Páginas

jueves, julio 27, 2006

Chile: ¿pesadilla o ilusión?


Vitek Ostendorf, académico checo que escribe su segunda tesis doctoral, me cuenta su visita a Chile.

Estaba él no sabe dónde cuando lo visitó uno de esos indicios de la ley natural independientes del dónde y del cuándo, una necesidad imperiosa, universal y necesaria, como los primeros principios, como ese hay que hacer el bien y evitar el mal, sólo que cincelado en la carne como un simple hay que hacerlo pronto.

Había cerca un lugar habilitado, gracias a Dios, el autor de la ley natural, que no manda imposibles. Solamente que las leyes humanas, siempre más complicadas que la ley de la naturaleza, habían añadido una exigencia para usar las instalaciones.

—Yo tenía que pagar, sí, depositar unas monedas chilenas en una alcancía, a la entrada —me confidenció, como si a mí me fuera a causar extrañeza, casi como esperando una reprimenda.

Me causó extrañeza, por cierto, pero no porque le cobraran por hacer lo que tenía que hacer en un servicio público, sino por un fenómeno paranormal que explicaré luego. Ahora debo seguir con su relato.

El caso es que Vitek ingresó en el cuartucho, se detuvo ahí lo imprescindible —disculpen ustedes la vaguedad: no hay más remedio—, se lavó las manos y salió con nuevos bríos, dispuesto a continuar su visita por tan hermoso país en todo su estival esplendor.

—Entonces se me acercaron dos carabineros —continuó—. Muy cortésmente me indicaron que yo no había, al parecer, pagado la tasa correspondiente al uso del servicio.

— “Yo creo haber depositado la cifra establecida”, les dije con un poco de rubor, por el tema, tú sabes —narró Vitek.

—“Eso no está del todo claro. Sus documentos, por favor”, dijeron ellos.

—Vitek —lo interrumpí, hipócrita justificado por el patriotismo—: ¿estás seguro de que estabas en Chile? ¿No estarías en otro país, en uno de esos que te suben las tarifas mientras estás en ello, que te cortan el gas en medio de una ducha de invierno?

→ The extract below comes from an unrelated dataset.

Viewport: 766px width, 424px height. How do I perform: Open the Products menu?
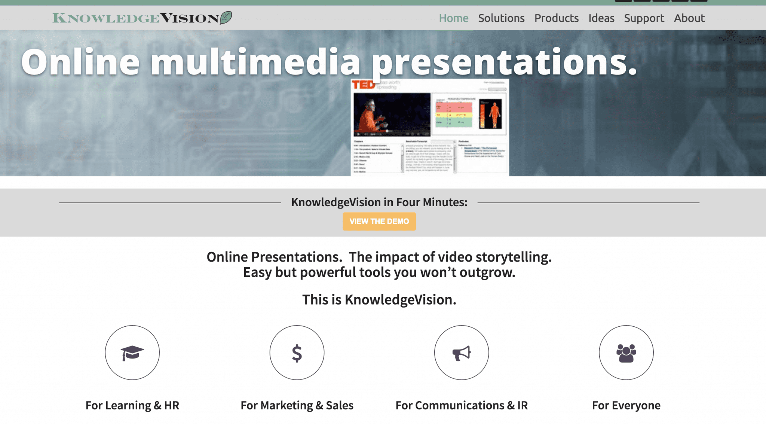click(556, 18)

—No, Cristóbal, lo lamento: era Chile.

El caso es que los carabineros ni siquiera le dejaron pagar de nuevo. Pagar dos veces por un servicio público, mal que mal, es la solución chilena típica. Uno paga al Estado para que eduque a los niños; después, como el Estado los deseduca, le paga a un buen colegio; y ahora hay que hasta pagarles a los niños para que vayan al colegio. ¿Por qué no le dejaron, a Vitek, pagar ahí mismo otra vez?

Lo llevaron ante el Juez.

—El juez me dijo, muy serio y adusto, que eso no se hacía en Chile —siguió Vitek.

—“Pero si todos los seres humanos necesitan hacerlo”, le respondí —dijo Vitek.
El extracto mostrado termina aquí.